In those infected, MERS usually takes about 5 to 6 days to incubate. However, in some, the disease has shown up as early as 2 days or as late as 14 days post exposure.

How is MERS treated?

Although the CDC is considering the development of a MERS vaccine, no specific treatment for MERS currently exists. Instead, people with this illness are provided supportive care which includes fluids, ventilation and so forth. Furthermore, people in areas where MERS is prevalent are encouraged to wear a face mask around those possibly infected. At-risk people should also judiciously disinfect, keep their hands clean and avoid close personal contact like kissing and sharing utensils with people who may have MERS.

Although people with MERS nave apparently been quarantined and treated at home, if this disease ever becomes a real problem in the United States and other developed nations, we’re probably looking at a SARSesque scenario. Specifically, people with MERS will need to be isolated in a hospital room equipped with independent aeration. Moreover, healthcare workers caring for patients with MERS will need to wear masks and take other barrier precautions. Finally, strict procedural protocols will also be needed in order to keep ventilators, nebulizers and so forth thoroughly sterilized.

Are you at risk for MERS?

Before the most recent outbreak in South Korea, people outside of the Middle East were considered at low risk for exposure to MERS. For example, to date, there have been only 2 cases of MERS in the United States, both among healthcare workers returning from the Middle East. Typically, people with MERS had gone on only to at most infect one other person. However, the rapid spread of MERS in South Korea has public health officials and epidemiologists the world over reconsidering the threat of this virus.

Experts are wondering whether the cases in South Korea were caused by a mutated and more virulent or deadly strain of the disease. Experts also wonder whether patient zero in the South Korean outbreak, the 68-year-old businessman, is a “supercarrier” because he has gone on to infect several people (including his son). In other words, this man may carry higher viral loads in the respiratory droplets he breathes out. Finally, some experts postulate that Koreans themselves have increased susceptibility to the disease.

Although the vast majority of Americans and Europeans are likely still at little risk for MERS, the CDC and other health and government agencies are on alert for possible spread among people traveling to Western countries from the Middle East and now South Korea. Most importantly, however, the CDC is not recommending that anybody alter their travel plans. Of note, returning travelers with respiratory symptoms could be quarantined for up to 2 weeks.

All things considered, you’re likely at little risk for being infected with MERS especially if you haven’t traveled abroad.

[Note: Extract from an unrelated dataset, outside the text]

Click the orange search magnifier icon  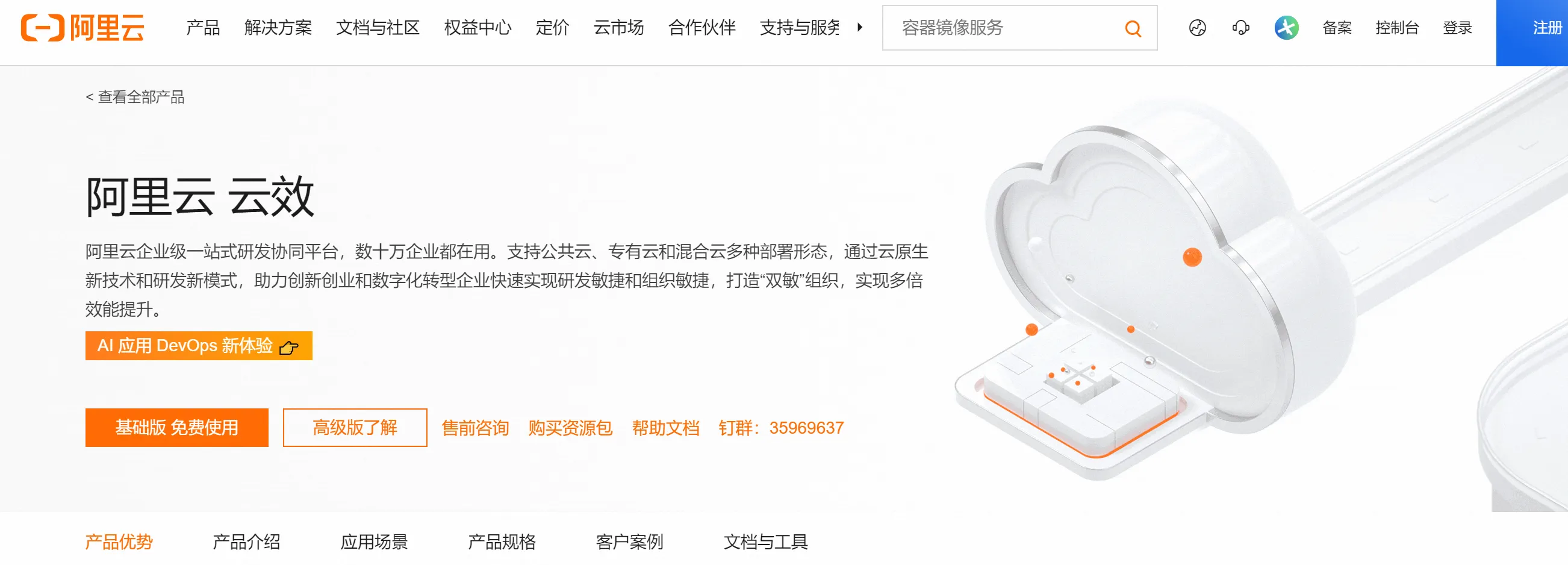click(1132, 28)
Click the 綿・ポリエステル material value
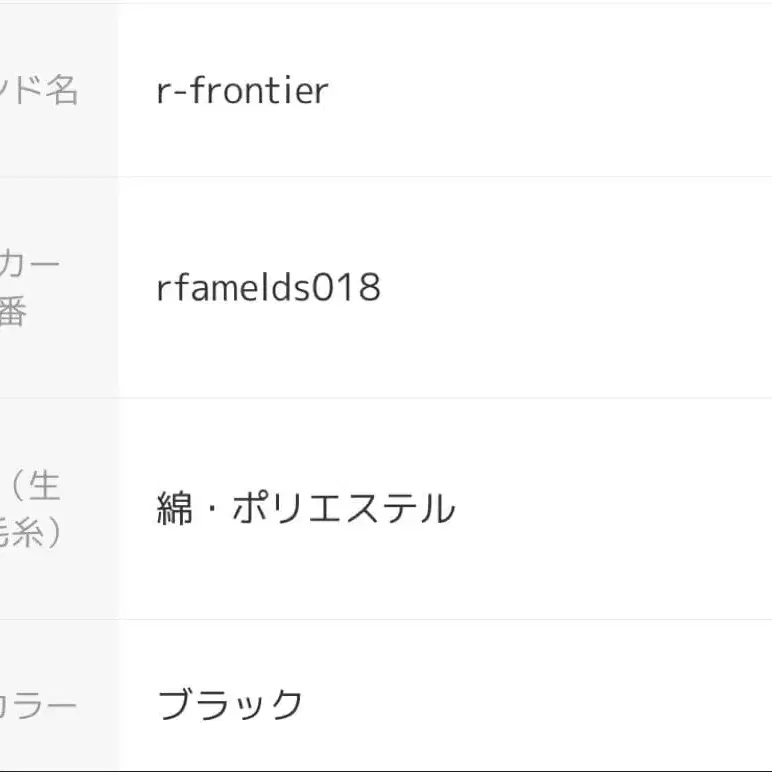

If you or someone you love is experiencing respiratory symptoms and has just returned from the Middle East, South Korea or any country that’s experienced a recent MERS outbreak, it’s important to inform a physician immediately. Additionally, it’s imperative that you inform clinic or hospital staff that you suspect this illness so that healthcare personnel can take necessary precautions, and other patients can be cleared from the area before you come in.

Please note that as soon as you suspect MERS, you should travel only to the hospital and steer clear of other public places. Public exposure can result in a healthcare crises. For instance, South Korea had to shut down thousands of schools and hospitals for fear of rampant spread of MERS.